[[ Supplied entries, beginning ]]

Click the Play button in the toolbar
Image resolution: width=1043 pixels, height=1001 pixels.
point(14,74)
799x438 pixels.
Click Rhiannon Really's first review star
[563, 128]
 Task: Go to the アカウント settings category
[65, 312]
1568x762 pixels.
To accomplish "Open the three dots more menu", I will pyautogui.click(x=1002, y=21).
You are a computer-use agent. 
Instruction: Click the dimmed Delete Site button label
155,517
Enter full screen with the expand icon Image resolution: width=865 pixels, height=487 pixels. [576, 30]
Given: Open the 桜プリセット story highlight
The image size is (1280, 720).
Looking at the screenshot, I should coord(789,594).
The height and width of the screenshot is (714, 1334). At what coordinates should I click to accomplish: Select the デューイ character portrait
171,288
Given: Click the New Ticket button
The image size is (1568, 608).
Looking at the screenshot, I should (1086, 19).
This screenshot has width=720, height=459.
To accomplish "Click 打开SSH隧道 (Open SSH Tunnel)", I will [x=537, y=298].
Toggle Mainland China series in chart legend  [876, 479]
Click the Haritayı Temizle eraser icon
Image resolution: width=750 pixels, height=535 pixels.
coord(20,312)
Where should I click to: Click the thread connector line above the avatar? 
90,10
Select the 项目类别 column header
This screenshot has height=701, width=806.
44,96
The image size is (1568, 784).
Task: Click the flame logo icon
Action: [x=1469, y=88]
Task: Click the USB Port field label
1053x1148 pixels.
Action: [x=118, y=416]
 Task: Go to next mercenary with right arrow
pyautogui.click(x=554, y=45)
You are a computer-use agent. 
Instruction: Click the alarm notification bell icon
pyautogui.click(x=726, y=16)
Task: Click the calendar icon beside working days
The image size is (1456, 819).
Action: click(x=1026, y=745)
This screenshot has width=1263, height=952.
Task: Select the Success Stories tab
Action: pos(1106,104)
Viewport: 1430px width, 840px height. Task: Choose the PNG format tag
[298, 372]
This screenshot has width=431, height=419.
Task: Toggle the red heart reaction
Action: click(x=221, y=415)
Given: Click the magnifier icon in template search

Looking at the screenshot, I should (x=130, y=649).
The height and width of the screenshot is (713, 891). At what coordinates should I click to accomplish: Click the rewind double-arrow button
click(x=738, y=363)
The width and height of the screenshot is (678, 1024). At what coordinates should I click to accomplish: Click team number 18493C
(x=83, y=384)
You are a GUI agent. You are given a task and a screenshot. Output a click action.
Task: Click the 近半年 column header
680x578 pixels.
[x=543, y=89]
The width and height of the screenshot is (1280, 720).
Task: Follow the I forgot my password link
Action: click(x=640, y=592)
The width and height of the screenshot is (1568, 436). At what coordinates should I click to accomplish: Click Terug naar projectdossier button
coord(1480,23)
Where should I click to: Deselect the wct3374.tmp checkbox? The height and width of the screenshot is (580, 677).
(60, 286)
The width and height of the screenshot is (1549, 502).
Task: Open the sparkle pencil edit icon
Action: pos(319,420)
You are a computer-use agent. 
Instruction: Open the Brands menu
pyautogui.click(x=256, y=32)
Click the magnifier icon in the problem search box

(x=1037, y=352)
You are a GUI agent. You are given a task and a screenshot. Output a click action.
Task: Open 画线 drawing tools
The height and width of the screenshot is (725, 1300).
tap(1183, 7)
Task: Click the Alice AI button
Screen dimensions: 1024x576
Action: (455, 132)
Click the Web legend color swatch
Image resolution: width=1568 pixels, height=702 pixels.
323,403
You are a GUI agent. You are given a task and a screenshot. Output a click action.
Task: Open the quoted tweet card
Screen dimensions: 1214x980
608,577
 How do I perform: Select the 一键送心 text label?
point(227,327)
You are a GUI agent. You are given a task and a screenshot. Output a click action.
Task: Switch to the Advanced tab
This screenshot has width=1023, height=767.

[[ Supplied entries, end ]]

The complete material above is to be retyped word for word.

Click the Play button in the toolbar
Image resolution: width=1043 pixels, height=1001 pixels.
point(14,74)
799x438 pixels.
Click Rhiannon Really's first review star
[563, 128]
 Task: Go to the アカウント settings category
[65, 312]
1568x762 pixels.
To accomplish "Open the three dots more menu", I will pyautogui.click(x=1002, y=21).
You are a computer-use agent. 
Instruction: Click the dimmed Delete Site button label
155,517
Enter full screen with the expand icon Image resolution: width=865 pixels, height=487 pixels. [576, 30]
Given: Open the 桜プリセット story highlight
The image size is (1280, 720).
Looking at the screenshot, I should coord(789,594).
The height and width of the screenshot is (714, 1334). At what coordinates should I click to accomplish: Select the デューイ character portrait
171,288
Given: Click the New Ticket button
The image size is (1568, 608).
Looking at the screenshot, I should (1086, 19).
This screenshot has width=720, height=459.
To accomplish "Click 打开SSH隧道 (Open SSH Tunnel)", I will [x=537, y=298].
Toggle Mainland China series in chart legend  [876, 479]
Click the Haritayı Temizle eraser icon
Image resolution: width=750 pixels, height=535 pixels.
coord(20,312)
Where should I click to: Click the thread connector line above the avatar? 
90,10
Select the 项目类别 column header
This screenshot has height=701, width=806.
44,96
The image size is (1568, 784).
Task: Click the flame logo icon
Action: [x=1469, y=88]
Task: Click the USB Port field label
1053x1148 pixels.
Action: [x=118, y=416]
 Task: Go to next mercenary with right arrow
pyautogui.click(x=554, y=45)
You are a computer-use agent. 
Instruction: Click the alarm notification bell icon
pyautogui.click(x=726, y=16)
Task: Click the calendar icon beside working days
The image size is (1456, 819).
Action: click(x=1026, y=745)
This screenshot has width=1263, height=952.
Task: Select the Success Stories tab
Action: pos(1106,104)
Viewport: 1430px width, 840px height. Task: Choose the PNG format tag
[298, 372]
This screenshot has width=431, height=419.
Task: Toggle the red heart reaction
Action: click(x=221, y=415)
Given: Click the magnifier icon in template search

Looking at the screenshot, I should (x=130, y=649).
The height and width of the screenshot is (713, 891). At what coordinates should I click to accomplish: Click the rewind double-arrow button
click(x=738, y=363)
The width and height of the screenshot is (678, 1024). At what coordinates should I click to accomplish: Click team number 18493C
(x=83, y=384)
You are a GUI agent. You are given a task and a screenshot. Output a click action.
Task: Click the 近半年 column header
680x578 pixels.
[x=543, y=89]
The width and height of the screenshot is (1280, 720).
Task: Follow the I forgot my password link
Action: click(x=640, y=592)
The width and height of the screenshot is (1568, 436). At what coordinates should I click to accomplish: Click Terug naar projectdossier button
coord(1480,23)
Where should I click to: Deselect the wct3374.tmp checkbox? The height and width of the screenshot is (580, 677).
(60, 286)
The width and height of the screenshot is (1549, 502).
Task: Open the sparkle pencil edit icon
Action: pos(319,420)
You are a computer-use agent. 
Instruction: Open the Brands menu
pyautogui.click(x=256, y=32)
Click the magnifier icon in the problem search box

(x=1037, y=352)
You are a GUI agent. You are given a task and a screenshot. Output a click action.
Task: Open 画线 drawing tools
The height and width of the screenshot is (725, 1300).
tap(1183, 7)
Task: Click the Alice AI button
Screen dimensions: 1024x576
Action: (455, 132)
Click the Web legend color swatch
Image resolution: width=1568 pixels, height=702 pixels.
323,403
You are a GUI agent. You are given a task and a screenshot. Output a click action.
Task: Open the quoted tweet card
Screen dimensions: 1214x980
608,577
 How do I perform: Select the 一键送心 text label?
point(227,327)
You are a GUI agent. You are given a task and a screenshot. Output a click action.
Task: Switch to the Advanced tab
This screenshot has width=1023, height=767.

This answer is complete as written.